Titel: Telegraphische Verbindung von Leuchtschiffen mit dem Festlande.
Autor: Anonymus
Fundstelle: 1889, Band 274/Miszelle 4 (S. 335)
URL: http://dingler.culture.hu-berlin.de/article/pj274/mi274mi07_4

Telegraphische Verbindung von Leuchtschiffen mit dem Festlande.
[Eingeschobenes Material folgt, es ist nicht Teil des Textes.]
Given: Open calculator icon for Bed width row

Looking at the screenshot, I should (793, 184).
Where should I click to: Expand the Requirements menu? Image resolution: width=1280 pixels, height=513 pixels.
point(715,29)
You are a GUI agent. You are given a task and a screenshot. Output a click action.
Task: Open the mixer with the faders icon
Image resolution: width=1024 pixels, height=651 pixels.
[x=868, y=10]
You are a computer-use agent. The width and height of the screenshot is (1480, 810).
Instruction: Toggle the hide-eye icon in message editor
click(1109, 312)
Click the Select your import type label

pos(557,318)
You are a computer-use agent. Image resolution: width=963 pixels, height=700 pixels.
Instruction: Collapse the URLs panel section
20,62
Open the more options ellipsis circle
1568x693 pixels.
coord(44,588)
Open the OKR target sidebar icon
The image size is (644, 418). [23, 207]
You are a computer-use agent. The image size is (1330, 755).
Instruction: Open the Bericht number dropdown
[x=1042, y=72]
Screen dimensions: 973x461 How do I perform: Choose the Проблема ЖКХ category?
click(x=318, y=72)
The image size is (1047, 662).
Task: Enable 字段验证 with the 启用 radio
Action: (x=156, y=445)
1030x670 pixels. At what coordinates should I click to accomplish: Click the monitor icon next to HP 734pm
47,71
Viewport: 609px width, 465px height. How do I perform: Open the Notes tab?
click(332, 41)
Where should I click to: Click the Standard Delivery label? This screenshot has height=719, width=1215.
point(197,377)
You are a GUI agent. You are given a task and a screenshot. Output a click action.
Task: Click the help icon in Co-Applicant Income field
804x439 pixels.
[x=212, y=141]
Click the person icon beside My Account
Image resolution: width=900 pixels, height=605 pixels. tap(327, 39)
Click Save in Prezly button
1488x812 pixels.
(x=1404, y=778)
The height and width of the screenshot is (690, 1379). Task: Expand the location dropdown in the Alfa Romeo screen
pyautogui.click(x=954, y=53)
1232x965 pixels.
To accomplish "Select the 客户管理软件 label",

Die von dem Board of Trade eingesetzte Commission (vgl. 1888 267 288) hat ihren zweiten und letzten Bericht über die elektrische Verbindung von Leuchtschiffen (und Leuchtthürmen) mit der Küste (vgl. hierüber auch 1888 * 270 381) erstattet. Bekanntlich sollten die a. a. O. erwähnten Versuche mit dem Sunk-Leuchtschiffe fortgesetzt werden, um mehr Erfahrungen zu sammeln. Während der ersten Versuche war das Kabel beständig durch die Verdrehung bei den Wendungen des Schiffes bei Ebbe und Fluth gebrochen. Seit dem November 1886 hat sich das Kabel nach Engineering vom 2. August 1889 S. 144 gut gehalten und ist nur zweimal gebrochen, am 28. December 1887 und am 13. December 1888; beide Mal war es innerhalb 2 oder 3 Tagen wiederhergestellt. Da das Sunk-Leuchtschiff über felsigem Boden verankert und Kreuzströmungen ausgesetzt ist, so ist einleuchtend, daſs nicht unüberwindliche Schwierigkeiten der Erhaltung elektrischer Verbindung mit allen solchen Schiffen entgegenstehen. Bei einer neuen Anlage würde man das Kabel und seine Verbindungen auch so herzustellen vermögen, daſs auch die eine jährliche Unterbrechung wegfiele. Nichtsdestoweniger hat sich die Mehrzahl der Commission dahin ausgesprochen, daſs die Versuche nicht länger ortgesetzt werden und der jetzige Dienst eingestellt werden soll. In den atzten 2 oder 3 Jahren haben wenig Stürme und Nebel, und deshalb wenig Unglücksfälle an der Ostküste Englands stattgefunden. Die Ausgaben haben bis 31. December 1886 158440 M. betragen, seitdem sind sie auf 194200 M. gestiegen. Andere Ausgaben für die Sicherheit der Schifffahrt scheinen für gütiger gehalten zu werden, und die Frage der Verbindung der Leuchtschinffe mit dem Festiande scheint somit in England der Privatthätigkeit überlassen zu werden.